4
At IEC, we have an application used to report inventory counts. Part of the app creates an Excel spreadsheet using POI. The user selects a batch from a select/combo, click on the button, and the server sends them a spreadsheet. The basic work flow is this:
- Display the page
- User selects a batch and clicks the button
- JSF calls the specified action on the backing
- The backing bean creates the spreadsheet, then navigates to success.jsp, a plain ol’ JSP
- The JSP pulls the backing bean from the session, gets the workbook reference from it, and streams that to the user using a ServletOutputStream.

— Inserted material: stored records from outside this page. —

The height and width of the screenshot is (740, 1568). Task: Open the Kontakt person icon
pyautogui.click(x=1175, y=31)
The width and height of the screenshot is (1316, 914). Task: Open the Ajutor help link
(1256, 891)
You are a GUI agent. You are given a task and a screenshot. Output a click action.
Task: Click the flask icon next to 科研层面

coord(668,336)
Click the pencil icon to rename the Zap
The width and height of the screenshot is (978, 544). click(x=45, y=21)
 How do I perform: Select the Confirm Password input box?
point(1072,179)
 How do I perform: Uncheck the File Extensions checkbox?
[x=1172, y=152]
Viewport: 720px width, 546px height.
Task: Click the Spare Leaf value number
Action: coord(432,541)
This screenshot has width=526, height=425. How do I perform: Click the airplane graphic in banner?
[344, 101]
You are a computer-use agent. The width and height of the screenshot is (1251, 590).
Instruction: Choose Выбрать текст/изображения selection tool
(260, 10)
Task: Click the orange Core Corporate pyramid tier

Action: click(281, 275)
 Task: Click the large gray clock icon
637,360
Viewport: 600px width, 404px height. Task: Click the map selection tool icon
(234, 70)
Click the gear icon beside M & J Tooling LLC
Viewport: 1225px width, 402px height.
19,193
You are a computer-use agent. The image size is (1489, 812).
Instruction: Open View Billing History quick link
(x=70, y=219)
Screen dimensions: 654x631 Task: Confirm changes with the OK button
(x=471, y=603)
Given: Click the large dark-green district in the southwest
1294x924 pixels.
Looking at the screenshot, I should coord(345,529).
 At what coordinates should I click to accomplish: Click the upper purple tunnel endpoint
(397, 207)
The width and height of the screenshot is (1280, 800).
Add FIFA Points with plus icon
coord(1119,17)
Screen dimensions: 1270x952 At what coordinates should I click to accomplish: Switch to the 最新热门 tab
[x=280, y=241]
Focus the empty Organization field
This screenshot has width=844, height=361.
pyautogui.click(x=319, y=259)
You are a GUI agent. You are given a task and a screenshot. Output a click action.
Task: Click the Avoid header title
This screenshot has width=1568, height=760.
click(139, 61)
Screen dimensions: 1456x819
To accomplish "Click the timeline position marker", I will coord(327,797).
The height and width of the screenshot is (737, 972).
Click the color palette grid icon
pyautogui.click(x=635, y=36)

This works well under Tomcat and JSF 1.1. Our goal, though, is to migrate to a full JEE 5 environment, hosted on Glassfish. Glassfish, though, ships with JSF 1.2, as JSF is now part of the JEE spec (starting with version 5). This poses a problem, though, as there has apparently been a good deal of work in view handling in 1.2 that breaks this behavior. Ed Burns has been nice enough to take a look for me, but, while waiting for him to get time to help me, I took a stab at fixing it. My tentative work around for it is as follows:
- Alter the form to use a “normal” (read as: non-JSF) form and submit to a servlet.
- Write a servlet that in effect duplicates the JSF lifecycle:
- Build/load the FacesContext
- Get a reference to the backing bean
- Pull the batch id from the request and set it on the backing bean.
- Call the action method.
At this point, the servlet works the same as the JSP:
- Get the reference to the workbook
- Stream the workbook to the user.
This works, but is a pretty ugly hack. In fact, check out the code:
This code doesn’t yet have the parameter fetching, but you can see how unattractive it is.
Hopefully, Ed will have a nicer fix for me. Until then, I may have to put this monstrosity in production.